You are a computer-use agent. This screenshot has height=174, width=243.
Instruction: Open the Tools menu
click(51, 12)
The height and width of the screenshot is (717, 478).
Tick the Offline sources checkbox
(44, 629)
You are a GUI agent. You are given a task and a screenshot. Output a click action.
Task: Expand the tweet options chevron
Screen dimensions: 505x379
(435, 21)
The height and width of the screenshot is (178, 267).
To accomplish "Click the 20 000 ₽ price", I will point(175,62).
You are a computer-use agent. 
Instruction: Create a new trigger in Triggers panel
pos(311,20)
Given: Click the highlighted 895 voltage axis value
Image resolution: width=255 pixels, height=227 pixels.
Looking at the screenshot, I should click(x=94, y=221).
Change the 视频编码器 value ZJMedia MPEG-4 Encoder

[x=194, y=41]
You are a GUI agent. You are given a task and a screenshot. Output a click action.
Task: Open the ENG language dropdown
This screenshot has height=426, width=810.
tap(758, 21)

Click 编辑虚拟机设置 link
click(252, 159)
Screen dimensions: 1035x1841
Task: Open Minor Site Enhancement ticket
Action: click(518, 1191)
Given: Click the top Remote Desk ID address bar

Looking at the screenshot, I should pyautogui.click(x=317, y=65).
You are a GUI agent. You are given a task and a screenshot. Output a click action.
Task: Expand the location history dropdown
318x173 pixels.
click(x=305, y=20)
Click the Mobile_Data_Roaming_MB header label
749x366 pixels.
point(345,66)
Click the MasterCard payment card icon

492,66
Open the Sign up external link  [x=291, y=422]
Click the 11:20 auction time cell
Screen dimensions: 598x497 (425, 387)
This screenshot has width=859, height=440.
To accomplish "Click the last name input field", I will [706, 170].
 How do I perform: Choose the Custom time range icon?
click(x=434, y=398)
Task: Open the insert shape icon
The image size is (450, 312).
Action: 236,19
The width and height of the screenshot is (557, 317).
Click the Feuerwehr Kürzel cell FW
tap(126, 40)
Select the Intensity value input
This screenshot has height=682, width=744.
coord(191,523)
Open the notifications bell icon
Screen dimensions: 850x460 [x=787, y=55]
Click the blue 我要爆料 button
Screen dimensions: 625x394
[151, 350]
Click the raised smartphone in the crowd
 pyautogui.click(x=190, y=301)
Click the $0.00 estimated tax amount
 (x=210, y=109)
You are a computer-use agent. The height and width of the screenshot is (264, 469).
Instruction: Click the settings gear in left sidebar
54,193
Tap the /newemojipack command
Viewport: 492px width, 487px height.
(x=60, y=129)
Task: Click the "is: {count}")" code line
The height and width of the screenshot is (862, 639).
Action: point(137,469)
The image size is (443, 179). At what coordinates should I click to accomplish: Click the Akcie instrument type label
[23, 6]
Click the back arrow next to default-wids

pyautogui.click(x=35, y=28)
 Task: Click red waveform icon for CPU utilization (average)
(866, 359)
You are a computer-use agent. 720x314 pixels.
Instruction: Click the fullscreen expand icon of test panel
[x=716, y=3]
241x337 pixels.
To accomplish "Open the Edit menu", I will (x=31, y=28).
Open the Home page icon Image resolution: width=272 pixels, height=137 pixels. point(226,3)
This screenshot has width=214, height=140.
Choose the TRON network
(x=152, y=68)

################

» **What to do**: Reprint exactly the lines above that start at the one with "Given: Click the top" and end at the one with "This screenshot has width=859, height=440.", keeping both and adding none.

» **Output**:
Given: Click the top Remote Desk ID address bar

Looking at the screenshot, I should pyautogui.click(x=317, y=65).
You are a GUI agent. You are given a task and a screenshot. Output a click action.
Task: Expand the location history dropdown
318x173 pixels.
click(x=305, y=20)
Click the Mobile_Data_Roaming_MB header label
749x366 pixels.
point(345,66)
Click the MasterCard payment card icon

492,66
Open the Sign up external link  [x=291, y=422]
Click the 11:20 auction time cell
Screen dimensions: 598x497 (425, 387)
This screenshot has width=859, height=440.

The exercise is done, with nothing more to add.